Adults should know that:

  • Children are watching you.
  • Children are listening to you.
  • Children look up to you and imitate you, whether you realize it or not.

Hug the children in your life, take them out for a sundae, and have a really long talk with them. Chocolate therapy and hugs can make a difference…. and believe me one needs to be made.

Below is a tip that was in one of my recent green newsletters:

The next time you want to save trash from landing in the garbage can, think of fun uses for it. Save all those plastic bottle tops in a big jar and transform them into colorful bracelets, charms or pins decorated with glitter, tiny toy trinkets or vintage fabrics. Reuse metal cans and mint tins to display and store your favorite magnets. Save candy wrappers and chip bags for making collages and whimsical jewelry.

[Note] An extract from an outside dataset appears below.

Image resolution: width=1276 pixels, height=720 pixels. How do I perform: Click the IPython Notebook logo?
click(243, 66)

Oscar the Grouch knows trash is beautiful.When my girls were really young (back when Sesame Street was “can’t miss” tv, fish sticks were gourmet, and I knew absolutely everything) we made a couple of big “Craft Boxes.” They were actually boxes that a Gateway Computer came in, so they were already cool looking.

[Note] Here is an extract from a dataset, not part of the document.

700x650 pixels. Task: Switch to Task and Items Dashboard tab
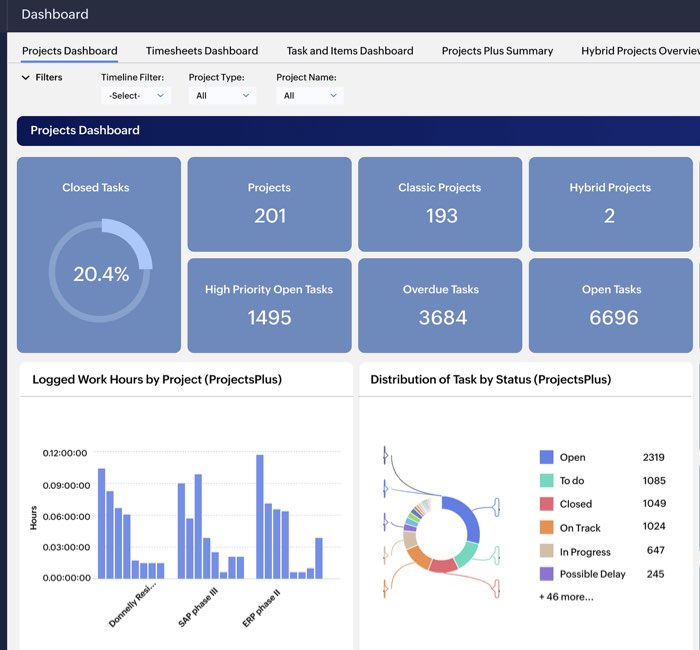point(349,51)
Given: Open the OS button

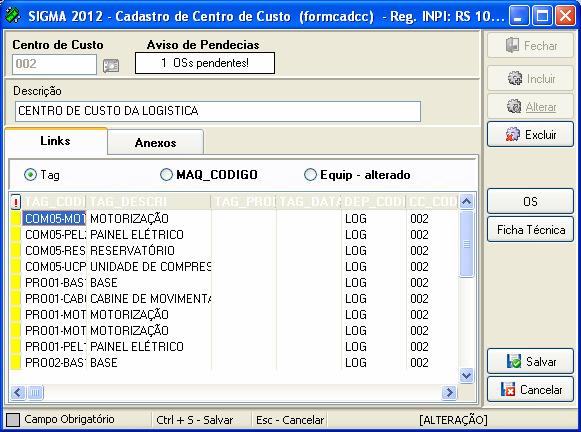Looking at the screenshot, I should [x=530, y=201].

Inside the boxes, we put the regular suspects – glue, safe scissors, construction paper, glitter, etc. But the funnest part was finding unexpected things that’d serve a purpose. These were things that we would normally throw out. They even got their grandparents involved and noted that their grandmother, in particular, came up with some fascinating trash.

She was a school nurse and worked in the board of education offices. So, she was able to recycle the trash they’d normally throw out by bringing it to three little artists and their cow boxes.

Even though my girls haven’t seen Sesame Street in ages and I’ve somehow lost my ability to know everything – they still love to make things. So, yes, we still have a craft box in the house. They love the idea of making jewelry and cool things to set around in their rooms. I’ve always thought that the creativity sparked by finding uses for castoffs was great for all of us.

Our cats also benefit from the recycling mindset. Our most playful cat, Alexa, has a couple of toy baskets with play pretties (an adorable phrase my mother in law used for toys) and some of her favorites are actually recycled trash. You know the little containers of icing that come with cinnamon rolls? The little silver discs on top of the plastic bowls send her into a frenzy of delight! She had one all over the kitchen floor this morning. She wore herself out and is sound asleep beside me.

Naturally, you want to always be sure that anything you recycle can’t hurt your baby, whether it has fur or not. One of my babies was (and is!) a “Brittany,” so I always had to be extra, extra careful. You know the routine of asking yourself, “What would a child do with this? How could they conceivably hurt themselves? Could he/she choke?” I’d do this routine for my daughters Emily and Stephany – then I’d have to go through an extra one for Britt: “What would Brittany do with this? What weapon of mass destruction could Brittany create with this? Could Brittany replace one of her eyeballs with this? Would Brittany attempt a surgical procedure on a sibling, pet, or grandparent with these…”

You’ve heard of children who color outside of the lines? Brittany  never saw lines, just opportunities!  I don’t know where she got that from… I just…  What?  Oh yeah.

Anyway, always be very careful – even children who try to stay within the lines are still children and will flirt with the edges.  Nothing small enough to go into the mouth, nothing that could go around a neck, nothing that looks as though it’s begging to go into an outlet, nothing that has lead paint, nothing that could be sawed down and used to demand the contents of another child’s candy dish… don’t judge my child…. nothing that could cause harm, etc.

Use it up, wear it out, make it do, or do without.